El 20 de diciembre se aprobó la Ley Orgánica del Poder Ejecutivo (LOPE), que determinó que la autoridad en materia social es el Consejo Interministerial de Asuntos Sociales (CIAS), los Ministros de asuntos sociales y el Primer Ministro, quienes definen una agenda común, objetivos y focalización. El CIAS tiene una Secretaría Técnica. A nivel Estado, la articulación horizontal se da a través del CIAS, y si se adopta una decisión los programas sociales que están debajo de los ministerios están alineados. Asimismo, hemos convenido un ámbito de articulación vertical con gobiernos regionales y gobiernos locales, a quienes entregamos la coordinación de los programas sociales. Eso ocasionó una reacción adversa de los programas y ministerios. Se trata de una estrategia nacional, pero que ellos construyan la estrategia regional.

¿Eso ha funcionado?
En Puno es Crecer Collasuyo, en Ancash quieren Creciendo Contigo. En Apurímac, Crecer Bien; en Ayacucho, Crecer Wari; en Amazonas, Crecer Kuélap. El desafío es vincularlos con los presupuestos regionales, porque Crecer se implementa a nivel regional cuando lo incorporan en su Plan Operativo y le asignan un presupuesto.

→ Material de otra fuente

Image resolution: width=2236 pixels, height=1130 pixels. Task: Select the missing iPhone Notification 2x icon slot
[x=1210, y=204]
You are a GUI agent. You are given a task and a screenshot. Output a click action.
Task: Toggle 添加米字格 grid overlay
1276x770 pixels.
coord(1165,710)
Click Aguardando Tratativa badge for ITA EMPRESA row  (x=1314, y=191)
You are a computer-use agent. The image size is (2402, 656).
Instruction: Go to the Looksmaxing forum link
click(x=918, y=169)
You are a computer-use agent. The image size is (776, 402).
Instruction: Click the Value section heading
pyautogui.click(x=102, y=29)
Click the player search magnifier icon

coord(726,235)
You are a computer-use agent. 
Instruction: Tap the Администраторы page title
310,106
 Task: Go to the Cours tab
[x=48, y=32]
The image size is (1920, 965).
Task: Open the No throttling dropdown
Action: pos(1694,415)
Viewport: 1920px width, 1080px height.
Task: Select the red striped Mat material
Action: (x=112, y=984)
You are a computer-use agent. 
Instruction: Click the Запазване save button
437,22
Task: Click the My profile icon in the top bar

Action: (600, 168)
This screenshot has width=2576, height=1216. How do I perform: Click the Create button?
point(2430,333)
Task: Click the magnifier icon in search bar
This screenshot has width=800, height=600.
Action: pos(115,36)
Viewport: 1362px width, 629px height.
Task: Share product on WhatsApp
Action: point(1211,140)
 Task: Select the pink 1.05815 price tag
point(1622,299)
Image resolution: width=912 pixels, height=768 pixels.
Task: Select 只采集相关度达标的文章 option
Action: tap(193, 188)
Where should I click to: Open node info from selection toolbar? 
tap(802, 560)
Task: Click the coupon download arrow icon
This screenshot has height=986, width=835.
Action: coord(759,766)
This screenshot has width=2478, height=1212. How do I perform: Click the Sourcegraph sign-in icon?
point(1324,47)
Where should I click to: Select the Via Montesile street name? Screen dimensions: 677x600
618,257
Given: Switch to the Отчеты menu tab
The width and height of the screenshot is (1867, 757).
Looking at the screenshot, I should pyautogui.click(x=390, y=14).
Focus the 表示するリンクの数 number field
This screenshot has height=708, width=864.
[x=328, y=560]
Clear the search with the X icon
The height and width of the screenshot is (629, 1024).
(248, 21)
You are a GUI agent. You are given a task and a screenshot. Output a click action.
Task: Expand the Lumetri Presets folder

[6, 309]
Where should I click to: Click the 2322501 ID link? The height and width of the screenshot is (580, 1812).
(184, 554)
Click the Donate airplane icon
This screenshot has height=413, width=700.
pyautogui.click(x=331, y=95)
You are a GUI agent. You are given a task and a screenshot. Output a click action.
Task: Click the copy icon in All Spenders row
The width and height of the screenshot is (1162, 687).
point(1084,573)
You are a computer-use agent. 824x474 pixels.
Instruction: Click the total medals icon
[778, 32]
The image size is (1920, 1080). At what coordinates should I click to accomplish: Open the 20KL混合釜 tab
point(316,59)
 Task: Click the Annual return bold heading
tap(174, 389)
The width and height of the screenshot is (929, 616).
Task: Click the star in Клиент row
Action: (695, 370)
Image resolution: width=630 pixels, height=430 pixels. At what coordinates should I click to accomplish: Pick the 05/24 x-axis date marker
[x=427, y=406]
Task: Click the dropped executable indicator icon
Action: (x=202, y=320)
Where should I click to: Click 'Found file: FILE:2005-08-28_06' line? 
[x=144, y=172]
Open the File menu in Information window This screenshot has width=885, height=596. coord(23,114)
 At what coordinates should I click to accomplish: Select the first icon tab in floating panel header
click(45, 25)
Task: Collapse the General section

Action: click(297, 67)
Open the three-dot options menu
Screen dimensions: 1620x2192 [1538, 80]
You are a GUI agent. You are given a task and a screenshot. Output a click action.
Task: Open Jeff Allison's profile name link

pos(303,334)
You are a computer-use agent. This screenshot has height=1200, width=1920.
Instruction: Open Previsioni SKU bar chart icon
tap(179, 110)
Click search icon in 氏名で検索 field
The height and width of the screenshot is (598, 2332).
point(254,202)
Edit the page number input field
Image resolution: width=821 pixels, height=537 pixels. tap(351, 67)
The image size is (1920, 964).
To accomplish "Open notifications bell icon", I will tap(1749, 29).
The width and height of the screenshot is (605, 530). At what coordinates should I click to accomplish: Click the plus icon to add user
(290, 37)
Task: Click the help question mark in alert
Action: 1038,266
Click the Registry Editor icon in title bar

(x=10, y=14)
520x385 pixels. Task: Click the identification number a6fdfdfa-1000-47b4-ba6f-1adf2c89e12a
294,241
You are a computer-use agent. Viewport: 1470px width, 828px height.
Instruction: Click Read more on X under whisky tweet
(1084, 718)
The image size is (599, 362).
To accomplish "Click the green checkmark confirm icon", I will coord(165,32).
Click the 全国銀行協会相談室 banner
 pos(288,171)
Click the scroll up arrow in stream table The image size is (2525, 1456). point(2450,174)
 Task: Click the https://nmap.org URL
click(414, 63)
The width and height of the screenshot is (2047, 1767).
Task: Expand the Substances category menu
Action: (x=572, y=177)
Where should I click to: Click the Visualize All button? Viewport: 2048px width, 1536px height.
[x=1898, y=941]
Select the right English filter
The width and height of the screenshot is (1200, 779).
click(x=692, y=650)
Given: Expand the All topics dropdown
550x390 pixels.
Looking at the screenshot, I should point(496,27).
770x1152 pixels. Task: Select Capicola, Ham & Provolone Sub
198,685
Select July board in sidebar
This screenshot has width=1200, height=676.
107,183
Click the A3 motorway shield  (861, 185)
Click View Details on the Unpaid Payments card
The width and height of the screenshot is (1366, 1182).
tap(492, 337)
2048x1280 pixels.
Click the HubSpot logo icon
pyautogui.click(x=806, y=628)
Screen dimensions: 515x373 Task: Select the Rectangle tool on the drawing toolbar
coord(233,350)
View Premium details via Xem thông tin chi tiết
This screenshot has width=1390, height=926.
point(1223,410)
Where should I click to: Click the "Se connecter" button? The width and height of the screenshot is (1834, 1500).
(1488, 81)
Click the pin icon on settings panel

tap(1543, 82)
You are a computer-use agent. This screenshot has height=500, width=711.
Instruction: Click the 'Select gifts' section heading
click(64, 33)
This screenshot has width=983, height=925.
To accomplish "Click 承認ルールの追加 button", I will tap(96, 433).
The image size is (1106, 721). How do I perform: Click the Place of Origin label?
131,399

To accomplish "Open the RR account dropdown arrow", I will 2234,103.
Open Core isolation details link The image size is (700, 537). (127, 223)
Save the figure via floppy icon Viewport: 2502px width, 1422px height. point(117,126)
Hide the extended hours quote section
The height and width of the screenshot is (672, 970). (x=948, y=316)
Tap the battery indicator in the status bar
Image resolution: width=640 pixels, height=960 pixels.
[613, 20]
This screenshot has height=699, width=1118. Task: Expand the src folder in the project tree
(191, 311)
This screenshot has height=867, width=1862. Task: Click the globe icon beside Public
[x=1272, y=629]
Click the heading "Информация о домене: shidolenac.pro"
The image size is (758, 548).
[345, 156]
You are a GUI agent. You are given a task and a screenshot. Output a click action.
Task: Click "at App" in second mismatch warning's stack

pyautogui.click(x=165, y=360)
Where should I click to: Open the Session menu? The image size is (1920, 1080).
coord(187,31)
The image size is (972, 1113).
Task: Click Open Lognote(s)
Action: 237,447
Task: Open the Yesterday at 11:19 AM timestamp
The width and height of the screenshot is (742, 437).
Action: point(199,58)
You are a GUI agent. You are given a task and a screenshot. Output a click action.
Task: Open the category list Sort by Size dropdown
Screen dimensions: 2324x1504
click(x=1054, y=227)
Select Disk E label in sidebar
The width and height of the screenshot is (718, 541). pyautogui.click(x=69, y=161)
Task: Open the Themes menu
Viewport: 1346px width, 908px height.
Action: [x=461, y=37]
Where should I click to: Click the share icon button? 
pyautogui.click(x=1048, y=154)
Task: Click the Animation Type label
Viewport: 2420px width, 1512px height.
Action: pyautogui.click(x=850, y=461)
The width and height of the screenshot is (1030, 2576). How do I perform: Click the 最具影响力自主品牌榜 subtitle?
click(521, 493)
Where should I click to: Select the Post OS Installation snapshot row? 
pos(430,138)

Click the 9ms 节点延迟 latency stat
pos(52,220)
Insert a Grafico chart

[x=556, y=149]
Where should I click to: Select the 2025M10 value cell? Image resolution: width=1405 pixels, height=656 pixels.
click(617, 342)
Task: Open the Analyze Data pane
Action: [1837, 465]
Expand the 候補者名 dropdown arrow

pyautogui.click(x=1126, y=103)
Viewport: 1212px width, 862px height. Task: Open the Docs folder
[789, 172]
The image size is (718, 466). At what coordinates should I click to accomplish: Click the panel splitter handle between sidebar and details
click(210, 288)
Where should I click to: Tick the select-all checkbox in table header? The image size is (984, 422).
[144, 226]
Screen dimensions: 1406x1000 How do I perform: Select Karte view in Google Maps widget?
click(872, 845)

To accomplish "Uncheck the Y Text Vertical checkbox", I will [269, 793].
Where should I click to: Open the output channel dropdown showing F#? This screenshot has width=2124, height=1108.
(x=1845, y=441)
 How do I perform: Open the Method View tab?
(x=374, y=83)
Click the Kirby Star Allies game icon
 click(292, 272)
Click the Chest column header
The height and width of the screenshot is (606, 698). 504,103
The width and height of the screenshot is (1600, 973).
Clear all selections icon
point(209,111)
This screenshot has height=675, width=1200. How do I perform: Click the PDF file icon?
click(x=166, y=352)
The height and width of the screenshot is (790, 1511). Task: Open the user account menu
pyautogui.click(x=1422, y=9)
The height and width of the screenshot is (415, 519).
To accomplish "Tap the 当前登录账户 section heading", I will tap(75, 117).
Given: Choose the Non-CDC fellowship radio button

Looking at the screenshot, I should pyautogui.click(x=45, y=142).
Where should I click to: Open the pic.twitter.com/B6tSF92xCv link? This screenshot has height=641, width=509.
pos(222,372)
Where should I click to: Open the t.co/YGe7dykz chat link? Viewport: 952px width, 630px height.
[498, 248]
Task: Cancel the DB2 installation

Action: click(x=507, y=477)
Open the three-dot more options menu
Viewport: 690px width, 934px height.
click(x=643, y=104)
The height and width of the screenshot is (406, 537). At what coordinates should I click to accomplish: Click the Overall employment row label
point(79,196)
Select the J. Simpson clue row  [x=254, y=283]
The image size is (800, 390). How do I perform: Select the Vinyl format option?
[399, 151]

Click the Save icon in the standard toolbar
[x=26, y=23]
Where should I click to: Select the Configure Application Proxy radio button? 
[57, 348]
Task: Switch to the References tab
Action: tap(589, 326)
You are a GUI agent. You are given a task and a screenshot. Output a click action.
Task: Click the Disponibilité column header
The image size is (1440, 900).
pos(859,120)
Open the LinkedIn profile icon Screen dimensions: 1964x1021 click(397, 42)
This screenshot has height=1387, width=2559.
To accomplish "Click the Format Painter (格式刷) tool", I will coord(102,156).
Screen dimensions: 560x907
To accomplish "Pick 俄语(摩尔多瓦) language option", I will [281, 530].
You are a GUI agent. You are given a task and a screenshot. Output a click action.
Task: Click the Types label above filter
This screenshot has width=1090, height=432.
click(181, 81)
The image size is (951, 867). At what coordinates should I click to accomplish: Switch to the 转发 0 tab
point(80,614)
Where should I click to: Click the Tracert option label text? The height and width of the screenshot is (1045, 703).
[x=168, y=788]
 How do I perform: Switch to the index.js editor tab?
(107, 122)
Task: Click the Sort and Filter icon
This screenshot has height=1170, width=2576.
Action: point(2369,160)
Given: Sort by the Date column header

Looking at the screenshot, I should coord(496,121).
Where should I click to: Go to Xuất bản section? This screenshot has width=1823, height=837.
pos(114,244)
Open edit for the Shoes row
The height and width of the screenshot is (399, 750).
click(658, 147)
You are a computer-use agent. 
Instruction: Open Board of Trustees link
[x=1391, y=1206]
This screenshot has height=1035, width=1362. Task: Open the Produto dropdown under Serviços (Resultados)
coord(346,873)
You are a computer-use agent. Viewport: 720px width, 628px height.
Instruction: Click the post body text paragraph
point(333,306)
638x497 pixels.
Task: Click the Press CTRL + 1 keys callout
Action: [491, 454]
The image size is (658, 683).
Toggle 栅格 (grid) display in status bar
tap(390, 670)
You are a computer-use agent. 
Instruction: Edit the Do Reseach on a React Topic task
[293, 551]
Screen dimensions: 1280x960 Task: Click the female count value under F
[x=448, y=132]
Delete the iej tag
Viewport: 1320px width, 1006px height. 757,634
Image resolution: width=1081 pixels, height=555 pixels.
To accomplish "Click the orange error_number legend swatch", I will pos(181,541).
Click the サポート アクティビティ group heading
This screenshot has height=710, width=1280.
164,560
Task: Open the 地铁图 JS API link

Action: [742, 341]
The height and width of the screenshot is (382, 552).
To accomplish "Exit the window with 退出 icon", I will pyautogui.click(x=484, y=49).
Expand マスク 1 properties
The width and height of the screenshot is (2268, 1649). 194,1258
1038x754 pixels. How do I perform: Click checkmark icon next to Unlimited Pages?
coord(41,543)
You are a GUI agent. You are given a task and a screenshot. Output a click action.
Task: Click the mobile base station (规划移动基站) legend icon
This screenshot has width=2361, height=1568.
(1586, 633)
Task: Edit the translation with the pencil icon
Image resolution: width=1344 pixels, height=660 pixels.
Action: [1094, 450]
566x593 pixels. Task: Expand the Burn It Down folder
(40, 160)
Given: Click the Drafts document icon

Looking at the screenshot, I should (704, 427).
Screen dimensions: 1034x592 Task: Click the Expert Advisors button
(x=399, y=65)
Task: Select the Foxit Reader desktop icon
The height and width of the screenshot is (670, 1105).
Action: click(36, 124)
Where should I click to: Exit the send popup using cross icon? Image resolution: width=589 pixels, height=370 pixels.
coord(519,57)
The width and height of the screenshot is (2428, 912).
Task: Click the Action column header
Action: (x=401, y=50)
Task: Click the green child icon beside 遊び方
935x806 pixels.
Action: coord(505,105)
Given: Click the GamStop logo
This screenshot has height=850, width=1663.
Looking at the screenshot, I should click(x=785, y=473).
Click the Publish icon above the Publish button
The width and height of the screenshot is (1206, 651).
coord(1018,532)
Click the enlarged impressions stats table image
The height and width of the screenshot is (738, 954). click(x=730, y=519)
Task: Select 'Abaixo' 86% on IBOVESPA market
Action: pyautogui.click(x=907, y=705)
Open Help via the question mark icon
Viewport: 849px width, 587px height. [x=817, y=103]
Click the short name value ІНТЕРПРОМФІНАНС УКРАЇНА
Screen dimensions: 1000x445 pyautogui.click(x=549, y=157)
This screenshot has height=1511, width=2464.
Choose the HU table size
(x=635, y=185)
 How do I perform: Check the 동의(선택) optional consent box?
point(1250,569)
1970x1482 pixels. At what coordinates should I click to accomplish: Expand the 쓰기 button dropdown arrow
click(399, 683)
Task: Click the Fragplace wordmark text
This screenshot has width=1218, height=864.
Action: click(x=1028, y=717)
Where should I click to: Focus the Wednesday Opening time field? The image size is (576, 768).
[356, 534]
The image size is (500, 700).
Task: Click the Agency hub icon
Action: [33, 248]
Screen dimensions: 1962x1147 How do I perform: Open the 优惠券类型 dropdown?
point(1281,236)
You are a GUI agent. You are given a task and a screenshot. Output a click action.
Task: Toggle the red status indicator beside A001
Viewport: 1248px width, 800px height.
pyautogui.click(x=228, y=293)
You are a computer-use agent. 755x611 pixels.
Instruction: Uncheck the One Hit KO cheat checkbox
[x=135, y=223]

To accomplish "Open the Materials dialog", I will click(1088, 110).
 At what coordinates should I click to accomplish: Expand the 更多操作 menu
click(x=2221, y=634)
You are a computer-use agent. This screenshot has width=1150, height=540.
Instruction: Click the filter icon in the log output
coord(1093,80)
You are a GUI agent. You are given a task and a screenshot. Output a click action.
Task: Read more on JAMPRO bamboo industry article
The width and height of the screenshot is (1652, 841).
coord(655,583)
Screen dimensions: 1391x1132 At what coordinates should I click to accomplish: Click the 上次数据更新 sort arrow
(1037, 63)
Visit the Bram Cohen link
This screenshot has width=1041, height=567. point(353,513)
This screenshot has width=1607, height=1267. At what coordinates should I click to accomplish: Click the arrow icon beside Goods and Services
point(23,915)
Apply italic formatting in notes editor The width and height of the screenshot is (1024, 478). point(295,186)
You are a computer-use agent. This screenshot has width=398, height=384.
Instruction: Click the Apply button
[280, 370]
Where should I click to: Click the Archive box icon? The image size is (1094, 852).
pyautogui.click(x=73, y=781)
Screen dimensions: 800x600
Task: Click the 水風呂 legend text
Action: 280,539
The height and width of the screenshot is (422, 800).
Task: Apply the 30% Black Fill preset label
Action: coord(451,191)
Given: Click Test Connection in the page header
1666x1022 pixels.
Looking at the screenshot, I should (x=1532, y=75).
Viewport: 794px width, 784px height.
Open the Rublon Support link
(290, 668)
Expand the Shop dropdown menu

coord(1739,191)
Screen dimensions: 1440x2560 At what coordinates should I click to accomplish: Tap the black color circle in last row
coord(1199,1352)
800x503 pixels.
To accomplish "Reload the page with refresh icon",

En Cajamarca hemos integrado el fondo minero voluntario, el dinero del gobierno nacional, del gobierno regional y del gobierno local, y hemos armado un solo plan, el Predeci, y estamos trabajando con Yanacocha.

¿Qué relación tienen con el Comité de Supervisión y Transparencia de Juntos?
Entregar dinero de manera directa en lugares donde hay pobreza y falta de educación es delicado, porque es muy fácil el aprovechamiento político; quien entrega dinero ya es candidato a algo. Para prevenir estas desviaciones del personal o la politización, no encontraremos mejor aliado que la Iglesia.

¿Ustedes tienen algo que ver con el reciente reparto de las bolsas de alimentos en Lima?
No, la política social se ha estructurado en el CIAS llevando la inversión a los más pobres. No es un tema de canastas, es un tema mucho más amplio: de educación, salud, alfabetización.